Spark 2.3.0 Usage - MaxCompute - Alibaba Cloud Documentation Center

This topic describes the configuration required to use Spark 2.3.0.

Important

Use Spark 3 or later.

Submit Tasks

When you submit tasks using the Spark client, add the following parameters to specify the version.

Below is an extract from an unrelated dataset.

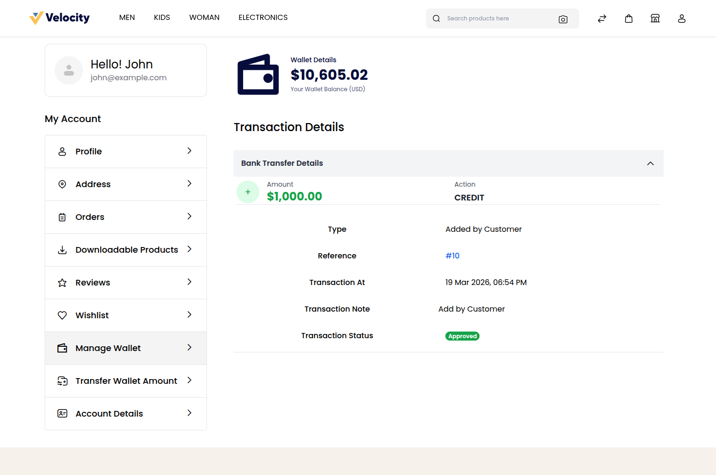
Task: Expand the Orders sidebar item chevron
Action: (x=189, y=217)
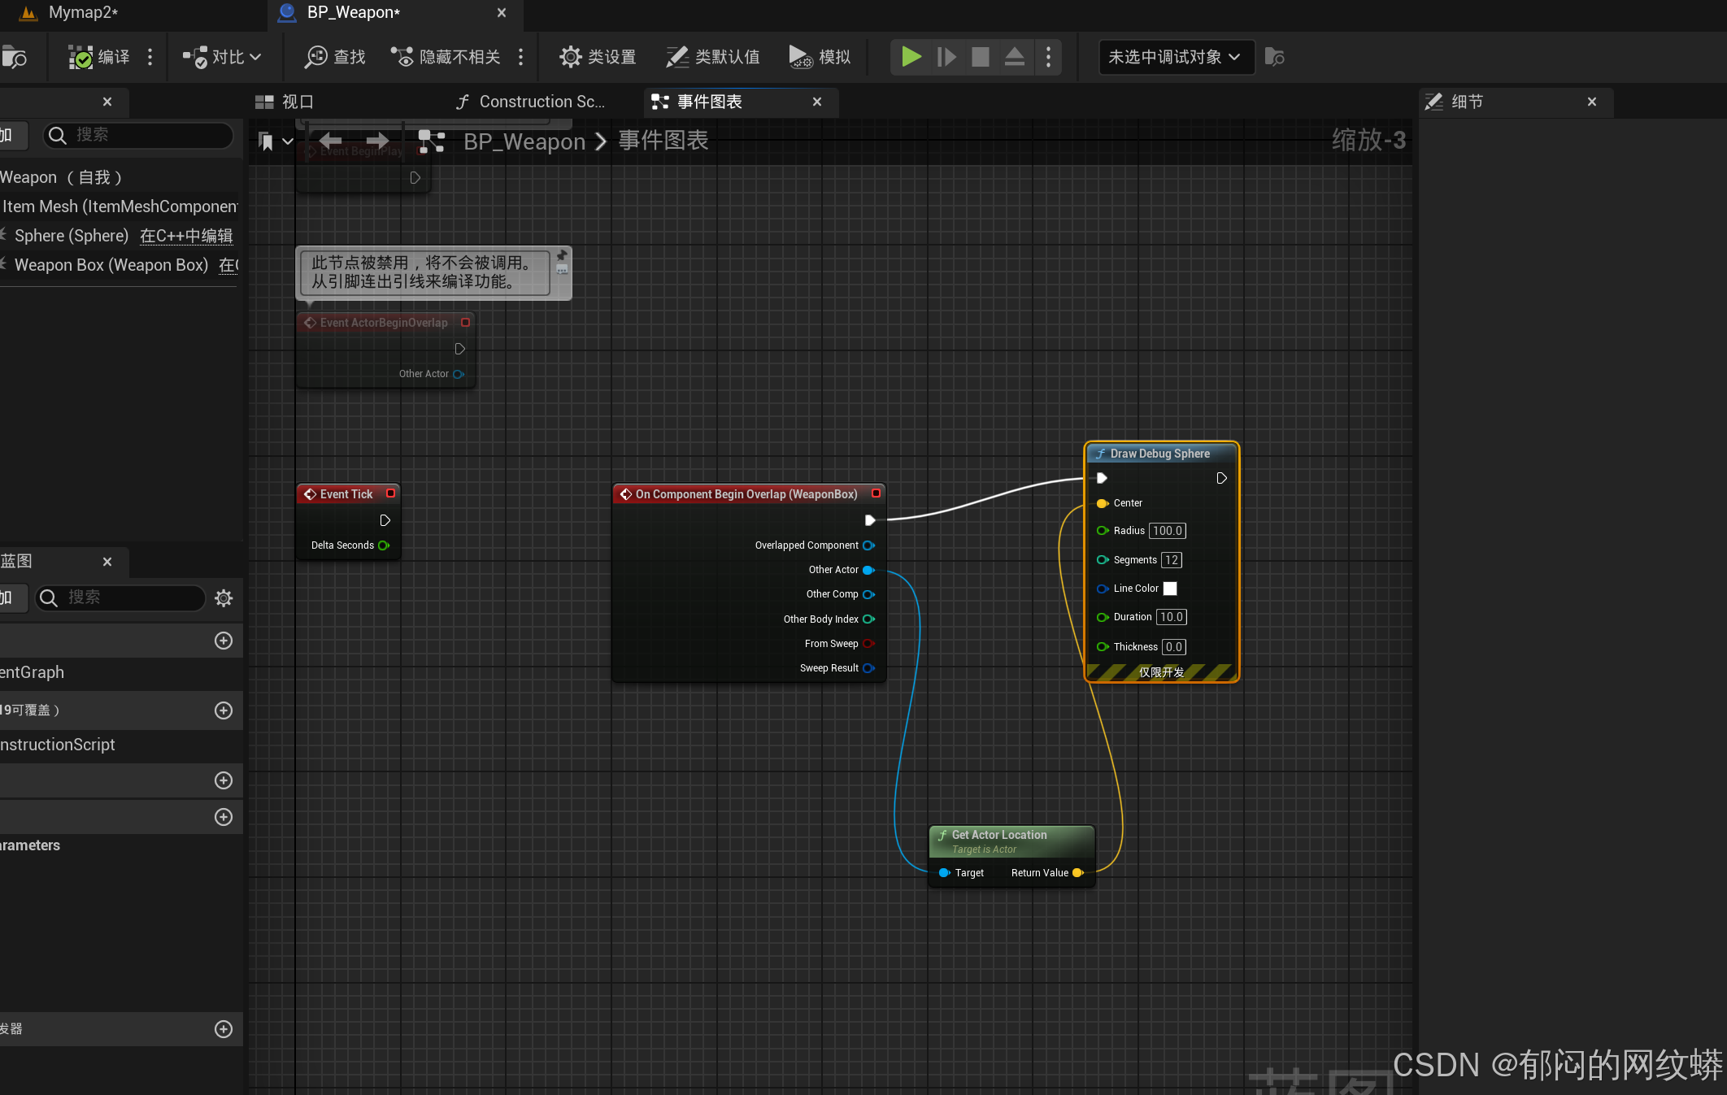
Task: Click the green Play button
Action: pyautogui.click(x=911, y=57)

You can download the client.

# Enable kube mode and event log
spark.hadoop.odps.kube.mode=true
spark.hadoop.odps.cupid.data.proxy.enable=true
spark.hadoop.odps.cupid.fuxi.shuffle.enable=true
spark.hadoop.odps.spark.version=spark-2.3.0-odps0.47.0
spark.hadoop.odps.spark.libs.public.enable=true
spark.eventLog.enabled=true
spark.eventLog.dir=/workdir/eventlog/

# Read and write MaxCompute
spark.sql.catalogImplementation=odps

When you submit tasks using a DataWorks node, select Spark 2.x and add the following parameters to specify the version.
```
spark.hadoop.odps.spark.version=spark-2.3.0-odps0.47.0
```

Parameter Settings

Parameter Name	Value	Description
`spark.sql.catalogImplementation`	`odps`
`spark.hadoop.odps.cupid.vectorization.enable`	Set to `true`.	When set to true, batch read/write optimization is used.
`spark.hadoop.odps.input.split.size`	Default value is `256`.	This parameter adjusts the concurrency for reading MaxCompute tables. Each partition defaults to 256 MB.